Reducing LLM Token Usage by 44% with Selective Context Injection

Problem

An LLM-powered HTML generator injected all 18 design system component patterns into every prompt — ~3,055 tokens of context. But most requests only needed 3-7 components. The unused patterns wasted tokens and could confuse the model with irrelevant examples.

Key Insight

Run two LLM calls instead of one. The first call is cheap and fast (temperature=0, max 500 tokens) — it classifies which components the prompt needs. The second call receives only those component patterns.

Phase 1: analyze_prompt("show me a search page")
  → ["stat_card", "data_table", "filter_chips"]   # 200-400ms

Phase 2: generate(filtered_prompt, user_prompt)
  → complete HTML with only 3 component patterns   # 3-8s

For refinement (editing existing HTML), detect components already in the output using CSS marker combinations — no LLM call needed. Then union existing + newly needed components.

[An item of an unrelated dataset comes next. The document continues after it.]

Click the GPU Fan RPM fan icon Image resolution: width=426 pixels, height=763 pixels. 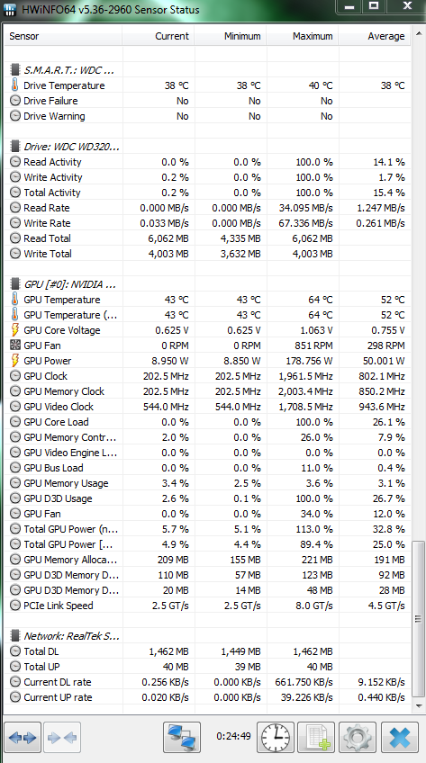click(15, 346)
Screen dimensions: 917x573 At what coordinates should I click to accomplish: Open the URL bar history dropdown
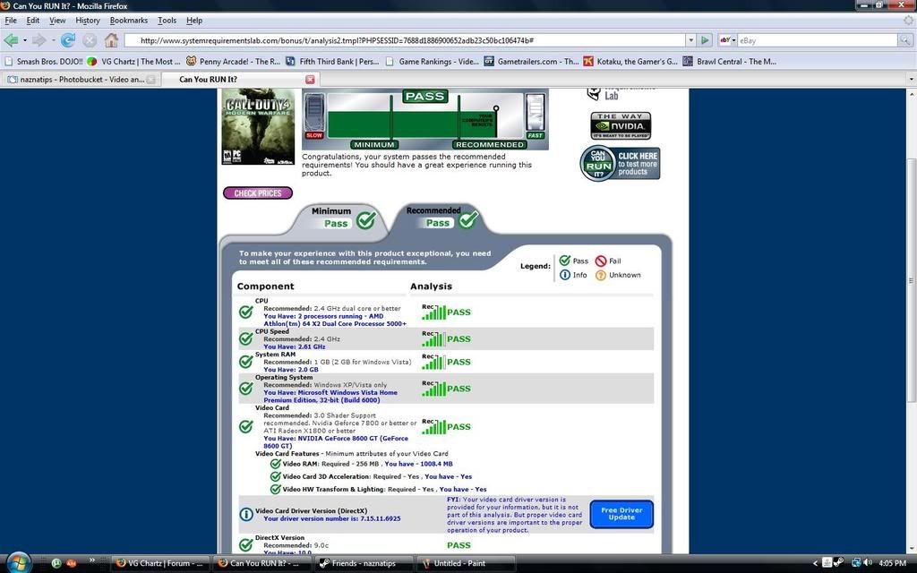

This delivered a 43.7% reduction in context tokens, 23.3% reduction in total system prompt size, with zero regressions across 16 E2E tests.

Takeaway

A cheap classification pass to select relevant context — then injecting only what's needed — is more token-efficient than sending a full knowledge base on every prompt. The two-call overhead (~400ms) is well worth the savings on the main generation.